Divide-or-Conquer? Which Part Should You Distill Your LLM?
February 22, 2024
作者: Zhuofeng Wu, He Bai, Aonan Zhang, Jiatao Gu, VG Vinod Vydiswaran, Navdeep Jaitly, Yizhe Zhang
cs.AI
摘要
最近的研究方法表明,當大型語言模型(LLMs)被鼓勵先解決主任務的子任務時,它們可以更好地解決推理任務。在本文中,我們設計了一種類似的策略,將推理任務分解為問題分解階段和問題解決階段,並展示這種策略能夠優於單階段解決方案。此外,我們假設相較於需要大量領域知識的問題解決階段,問題分解應該更容易被提煉為較小的模型,因為前者只需要學習一般性的問題解決策略。我們提出了提煉這兩種能力的方法,並評估它們對推理結果和推論成本的影響。我們發現我們可以提煉問題分解階段,同時實現跨任務、數據集和模型的良好泛化。然而,要提煉問題解決能力卻更難而且結果提煉後的模型在泛化方面表現困難。
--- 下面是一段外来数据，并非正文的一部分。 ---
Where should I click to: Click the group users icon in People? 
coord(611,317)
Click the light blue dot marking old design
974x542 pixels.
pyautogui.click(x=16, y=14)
這些結果表明,通過在問題解決LLMs中結合較小、經過提煉的問題分解模型,我們可以實現具有成本效益的推理和局部適應。
English
Recent methods have demonstrated that Large Language Models (LLMs) can solve
reasoning tasks better when they are encouraged to solve subtasks of the main
task first. In this paper we devise a similar strategy that breaks down
reasoning tasks into a problem decomposition phase and a problem solving phase
and show that the strategy is able to outperform a single stage solution.
Further, we hypothesize that the decomposition should be easier to distill into
a smaller model compared to the problem solving because the latter requires
large amounts of domain knowledge while the former only requires learning
general problem solving strategies. We propose methods to distill these two
capabilities and evaluate their impact on reasoning outcomes and inference
cost. We find that we can distill the problem decomposition phase and at the
same time achieve good generalization across tasks, datasets, and models.
However, it is harder to distill the problem solving capability without losing
performance and the resulting distilled model struggles with generalization.
These results indicate that by using smaller, distilled problem decomposition
models in combination with problem solving LLMs we can achieve reasoning with
cost-efficient inference and local adaptation.